А вскоре явился угрюмый мужик, по всему виду шахтёр: какой-нибудь штейгер или мастер. Только раз поднял глаза на буфетчика — и не дай Бог в них второй раз заглядывать. Он тоже стал пить в одиночку.
Буфетчик перевернул пластинку. На другой стороне Шаляпин пел «Не велят Маше…». Прошло какое-то время, и полицейский, подхватив за горлышко свой графинчик, направился к столу угрюмого шахтёра
— Господин Саврасов, если вы не против…
И, пока Роман соображал, чем обязан столь необычному представлению, с горестным вздохом уселся рядом, продолжая плести языком непонятные сети.
— Пути Господни неисповедимы! Готов был увидеть… Только не вас! Постигнуть цепь закономерностей, которые кажутся нам необъяснимыми, противуестественными…
Он говорил туманно, пространно, как любят говорить люди, которым доставляет удовольствие сам процесс прослушивания различных слов, тут же рождённых их самодовольной фантазией. Роман смотрел на него и испытывал желание проснуться. Появление в ресторане надзирателя, да ещё в партикулярном, то бишь — в штатском, платье, только подтверждало, что весь кошмар его разлада с Нацей — дурной сон. Он постарался встряхнуться, напрячь своё внимание, но не проснулся, а лишь стал постигать то, о чём говорил полицейский.
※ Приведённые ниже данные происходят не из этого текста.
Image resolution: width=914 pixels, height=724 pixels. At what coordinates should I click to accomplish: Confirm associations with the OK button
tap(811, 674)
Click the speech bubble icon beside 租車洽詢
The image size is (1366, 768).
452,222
— …кроме вас никто не мог его убить. Последний раз черкеса Карима видели около пяти часов вечера. Как раз после той ночи, когда их компания во главе с Али (а что под масками были именно они, вы знаете не хуже меня) зверски избили одного из забастовщиков — проходчика Монахова. По всем приметам, Карим отлучился из конторы… гм… по нужде. Мне это позже пришло в голову, я исследовал заднюю стенку дворового клозета, которая недалеко от временной пристройки, то есть от вашей конторки. Там две доски свежими гвоздями приколочены. И мне представилось, как вы его подстерегли и, когда он, находясь в… так сказать, неудобном положении, через проём в задней стенке тюкнули, скажем, тормозным коногонским ломиком.
(«Коногонский кнут сзади на шею накинул», — мысленно поправил его Роман).
— Ну, а там… вкинуть в порожний вагончик, забросать затяжками и спустить в шахту — для начальника движения труда не составило. Другой человек или, во всяком случае, не связанный с вами, этого сделать не мог. Не зря плитовые утверждают, что Роман Николаевич даже затылком всё видит.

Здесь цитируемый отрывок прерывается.